Brief regering : Uitvoering moties en toezeggingen kennisveiligheid en verscherpt toezicht
31 288 Hoger Onderwijs-, Onderzoek- en Wetenschapsbeleid
Nr. 1205
BRIEF VAN DE MINISTER VAN ONDERWIJS, CULTUUR EN WETENSCHAP
Aan de Voorzitter van de Tweede Kamer der Staten-Generaal
Den Haag, 13 juni 2025
Wetenschap floreert bij open internationale samenwerking waarin wetenschappers onafhankelijk
en in vrijheid hun werk kunnen doen. Daarin kunnen er helaas ook risico’s voor de
nationale veiligheid ontstaan bijvoorbeeld wanneer specifieke actoren toegang of invloed
krijgen op sensitieve kennis en technologie. In de kabinetsbrede aanpak voor kennisveiligheid
streeft het kabinet daarom naar de balans tussen maximale openheid en maatregelen
die voor de nationale veiligheid noodzakelijk zijn.

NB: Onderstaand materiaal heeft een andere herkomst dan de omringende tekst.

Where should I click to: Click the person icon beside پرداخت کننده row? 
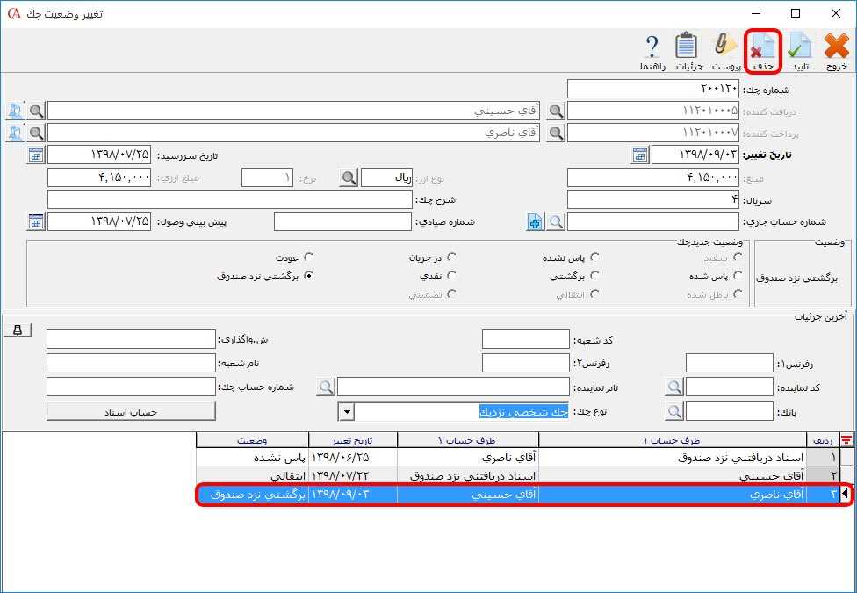pyautogui.click(x=16, y=132)
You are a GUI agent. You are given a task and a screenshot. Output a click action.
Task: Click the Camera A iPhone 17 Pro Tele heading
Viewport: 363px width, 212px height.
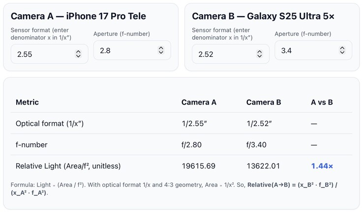(78, 16)
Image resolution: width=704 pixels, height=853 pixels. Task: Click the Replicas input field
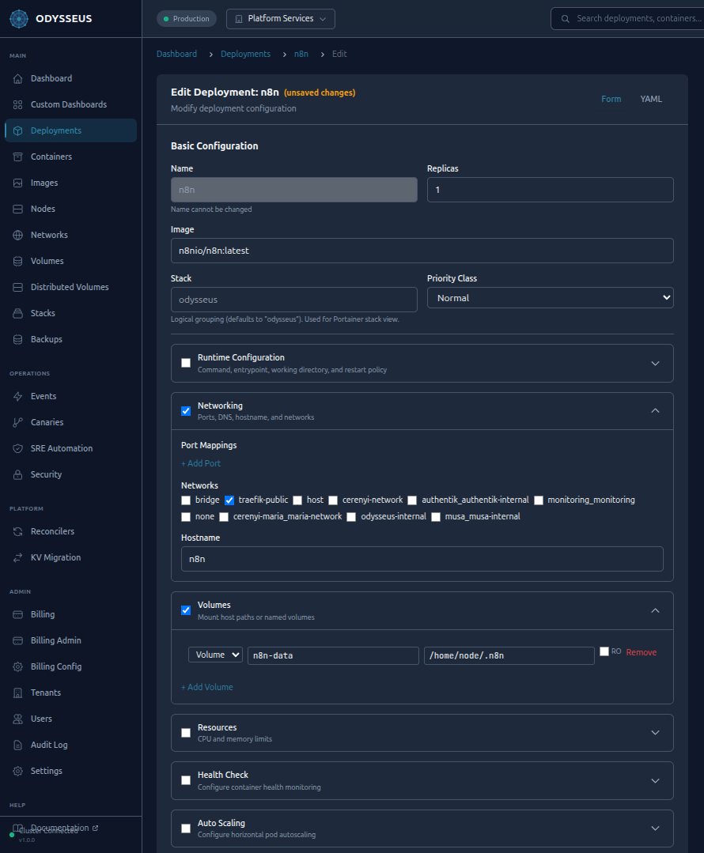[551, 189]
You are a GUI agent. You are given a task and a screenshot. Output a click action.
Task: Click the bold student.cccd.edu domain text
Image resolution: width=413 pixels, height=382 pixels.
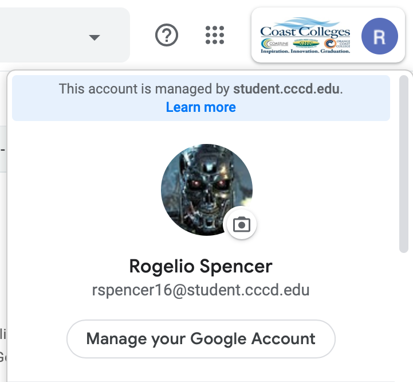point(286,89)
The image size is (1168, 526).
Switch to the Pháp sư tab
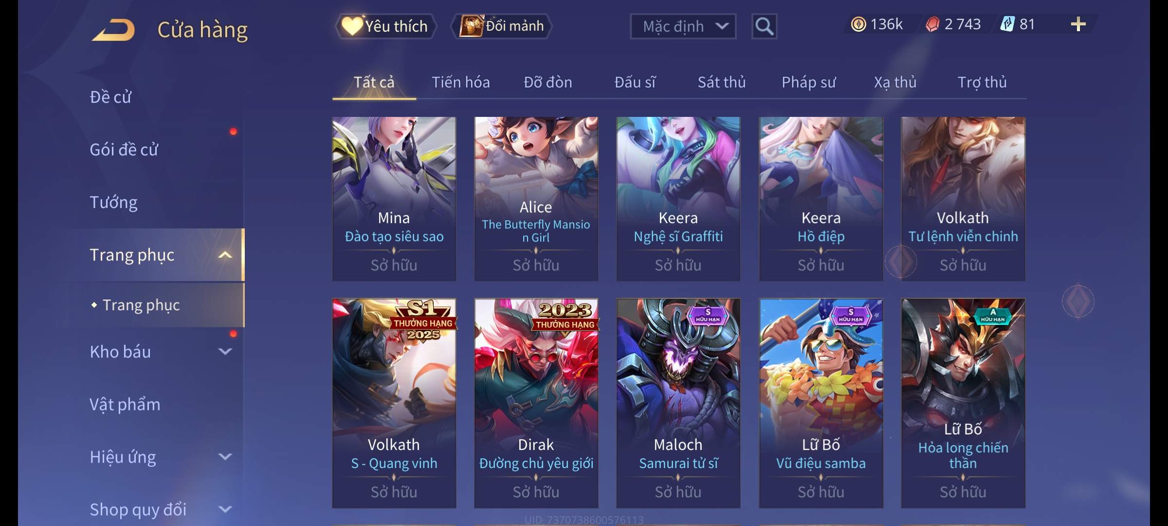[x=808, y=82]
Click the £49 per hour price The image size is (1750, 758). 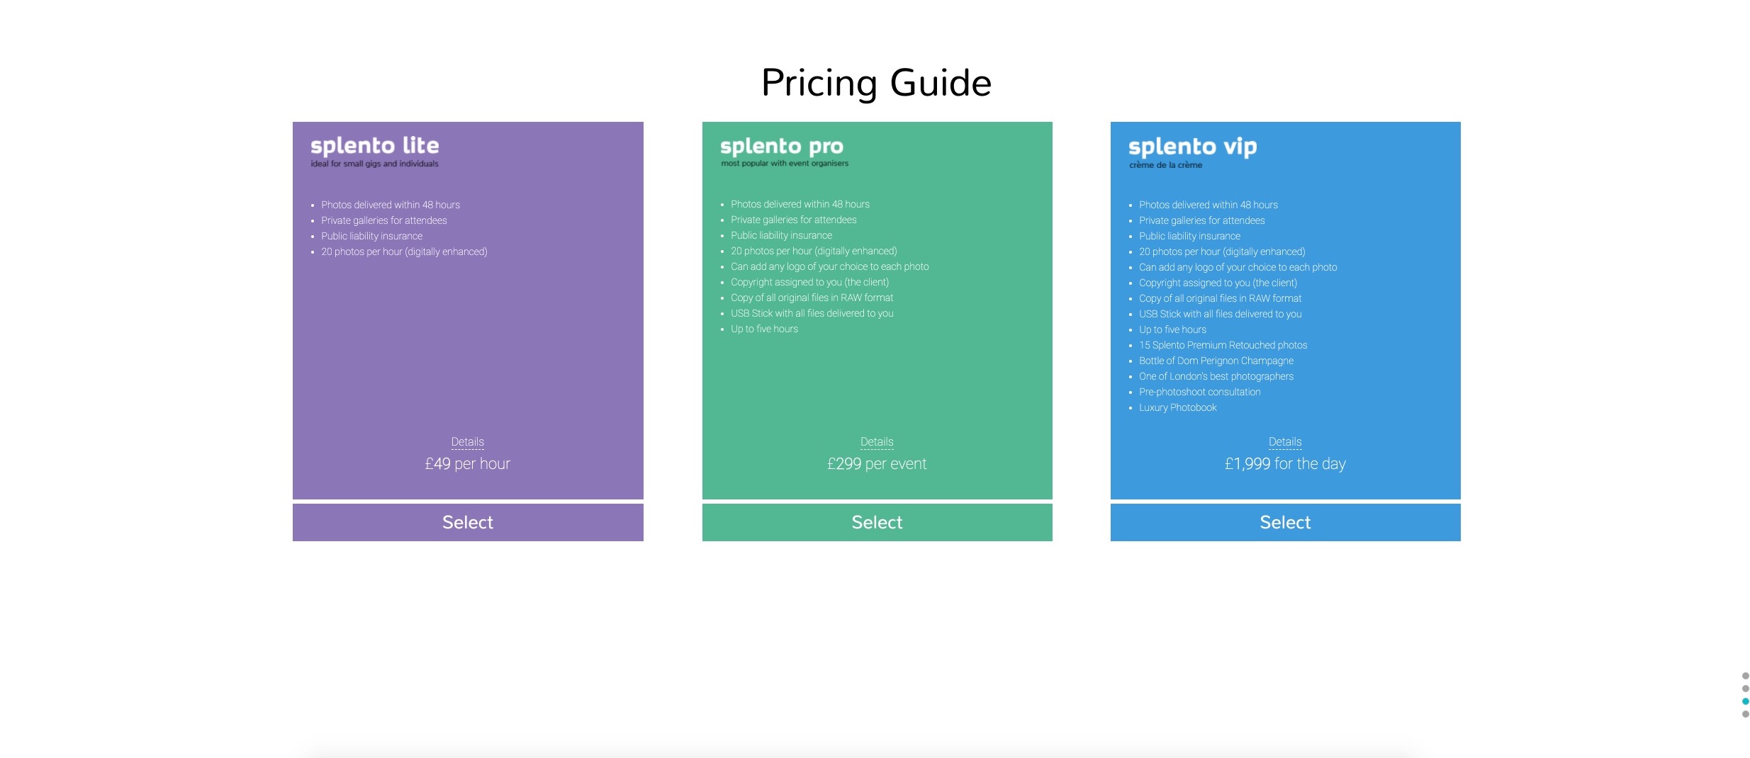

In voorgaande brieven1, 2 heb ik uw Kamer geïnformeerd over een aantal grote ontwikkelingen in de kabinetsbrede
aanpak voor kennisveiligheid sinds de start van deze regeerperiode. Daarin heb ik
uw Kamer bijvoorbeeld geïnformeerd over de vorderingen ten aanzien van het wetsvoorstel
Screening Kennisveiligheid en de start van de internetconsultatie. Deze brief vult
daar op aan door uw Kamer te informeren over een aantal recente vorderingen en de
uitvoering van een aantal moties en toezeggingen op het gebied van kennisveiligheid.3, 4, 5
1. Nationale Leidraad Kennisveiligheid, overzichten en uniforme risico-indicatoren
Kennisinstellingen hebben een belangrijke rol binnen de kabinetsbrede aanpak. Met
hulp van de Rijksoverheid zijn juist kennisinstellingen in positie om de balans te
vinden tussen kansen en risico’s en om risicogerichte maatregelen te treffen binnen
de eigen organisatie. De Nationale Leidraad Kennisveiligheid (hierna: Leidraad Kennisveiligheid)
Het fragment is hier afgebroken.